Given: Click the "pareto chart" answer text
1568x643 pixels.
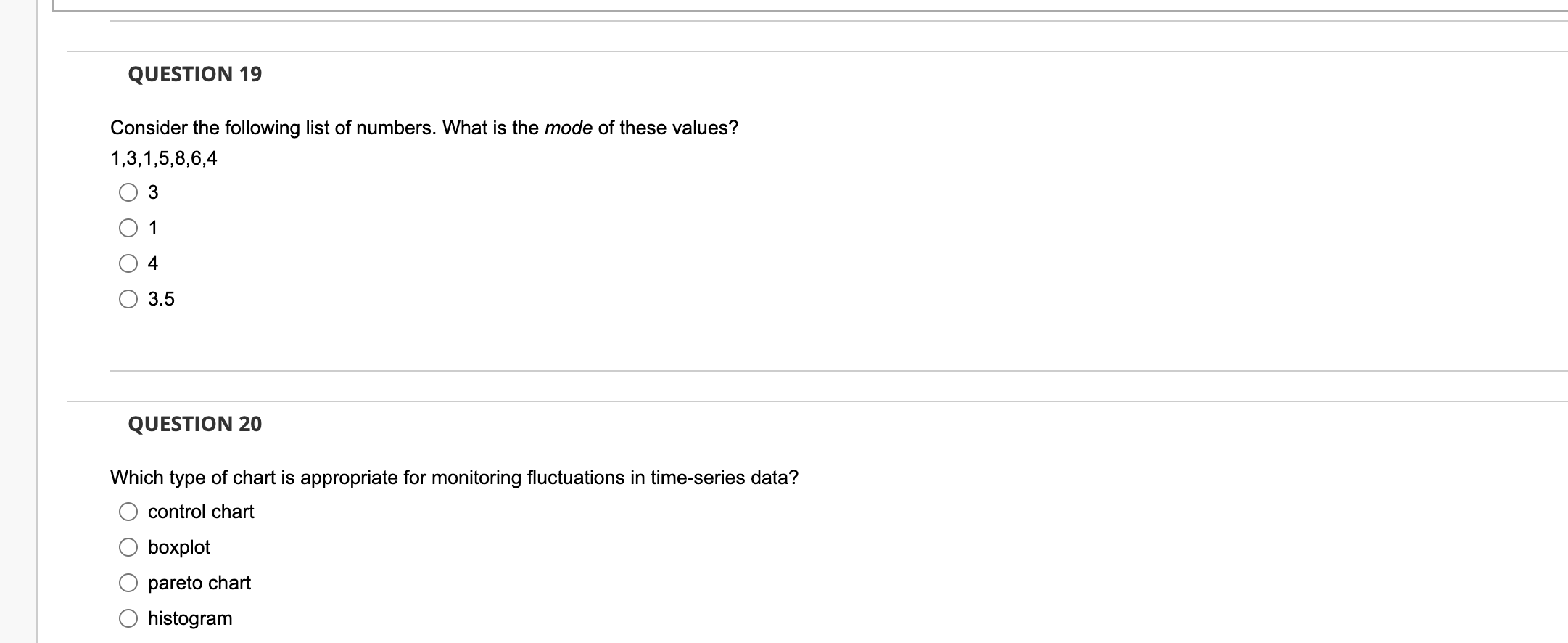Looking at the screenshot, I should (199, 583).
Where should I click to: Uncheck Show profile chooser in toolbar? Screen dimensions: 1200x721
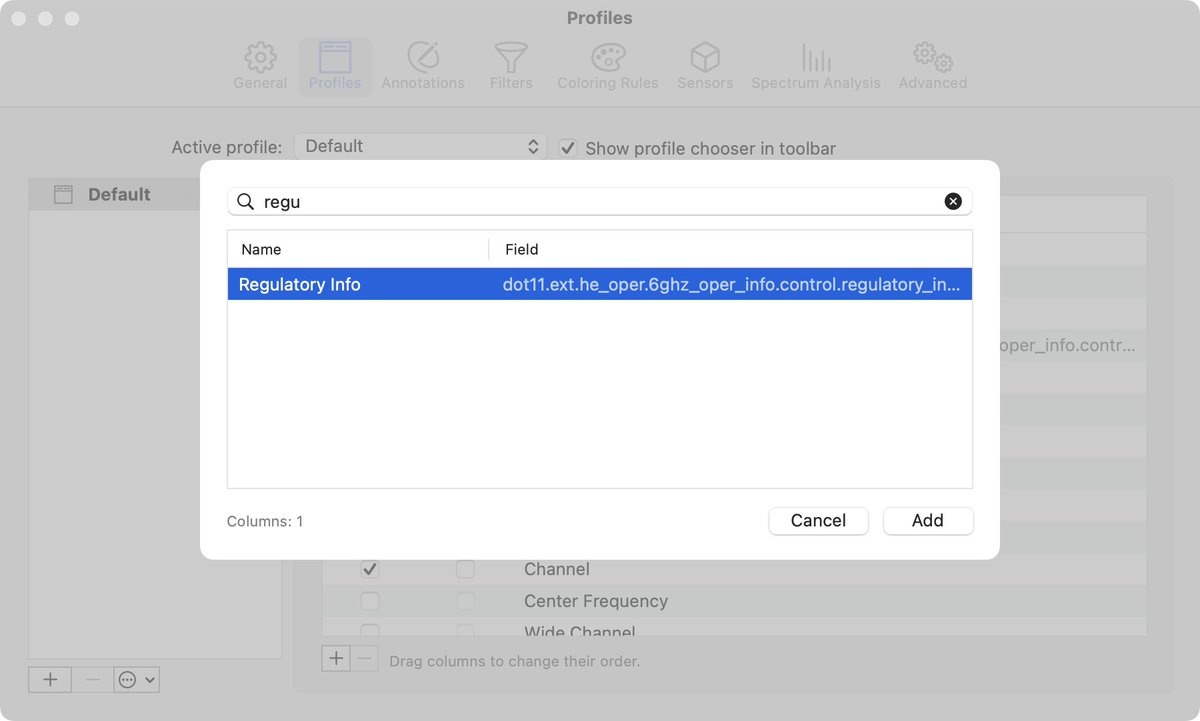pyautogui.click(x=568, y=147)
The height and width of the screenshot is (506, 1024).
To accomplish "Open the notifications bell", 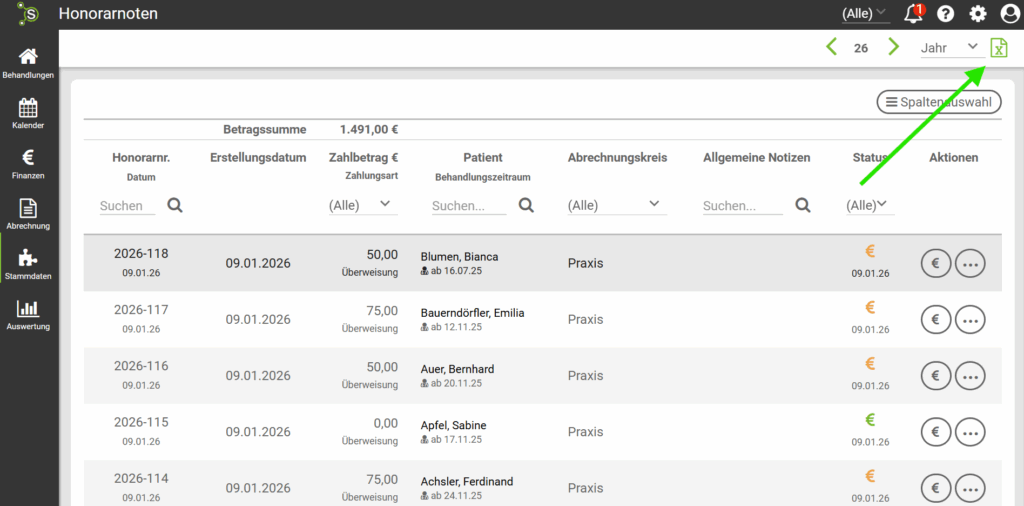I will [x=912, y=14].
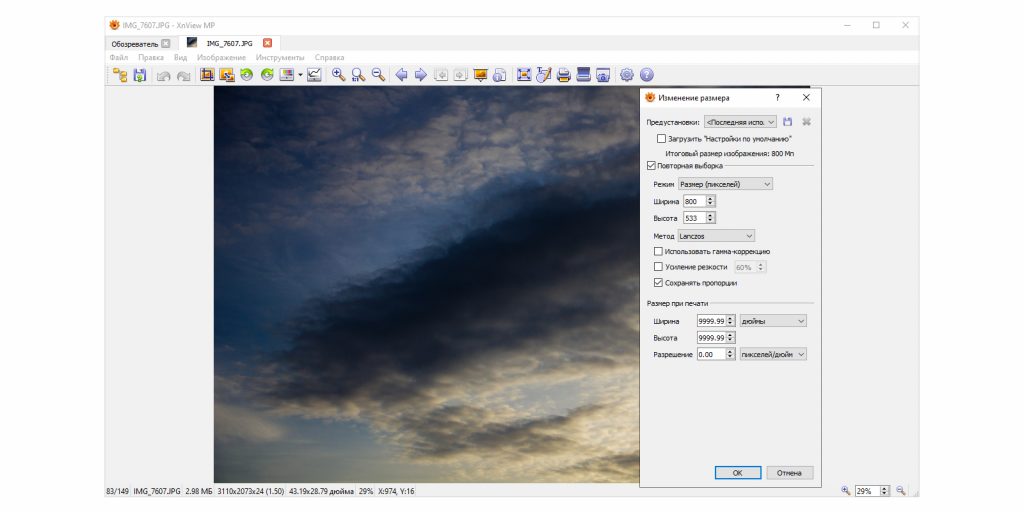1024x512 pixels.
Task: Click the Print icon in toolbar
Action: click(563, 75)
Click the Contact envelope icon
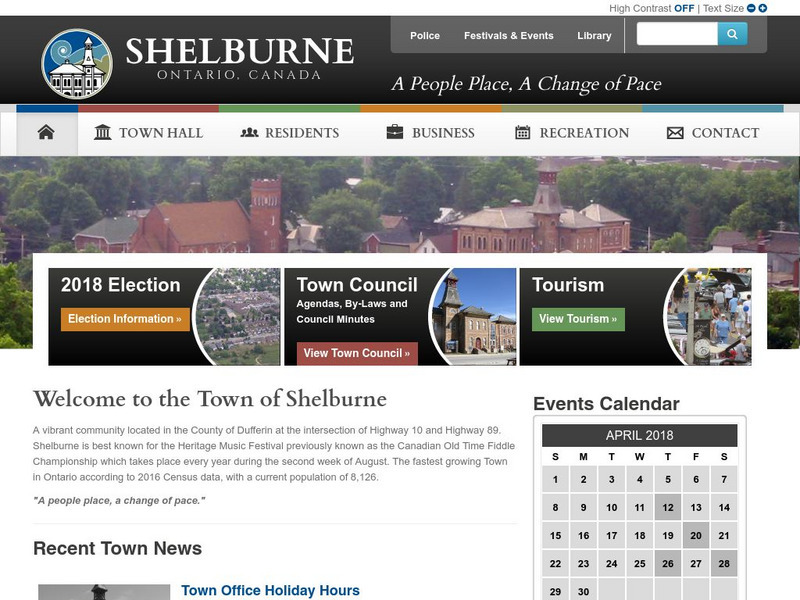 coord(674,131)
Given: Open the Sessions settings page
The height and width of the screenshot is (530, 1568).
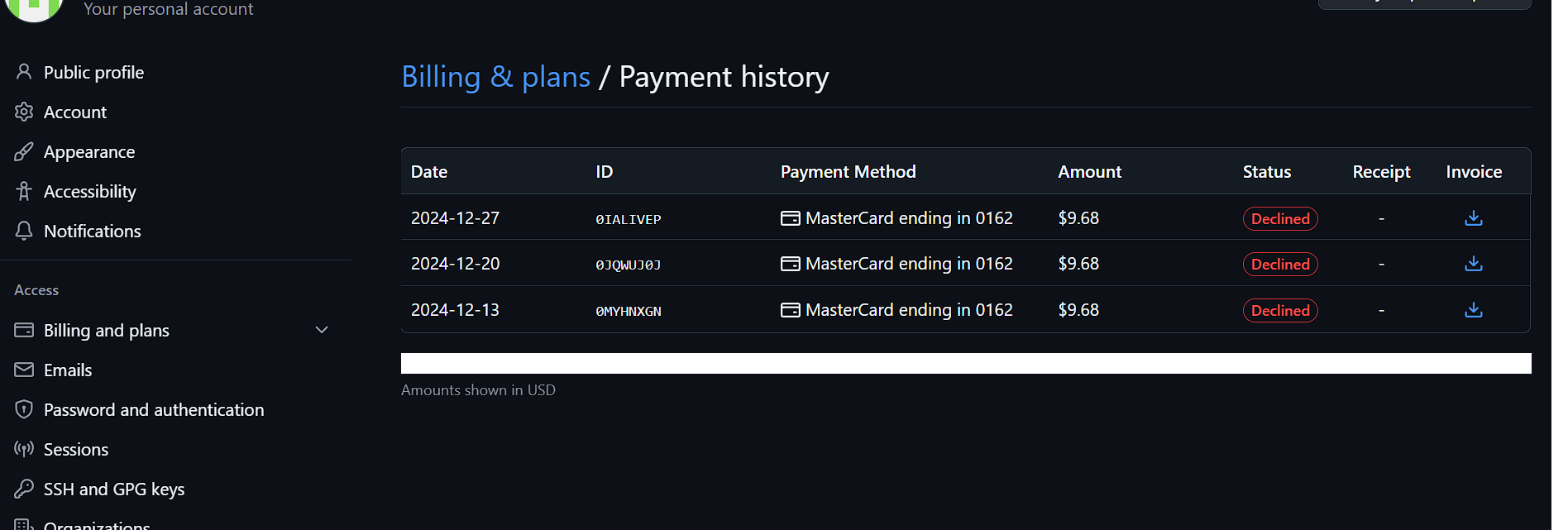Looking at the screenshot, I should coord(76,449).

**TASK DESCRIPTION:** Reply with nothing except the number of lines in the records that include the word "Given".

**TASK SOLUTION:** 2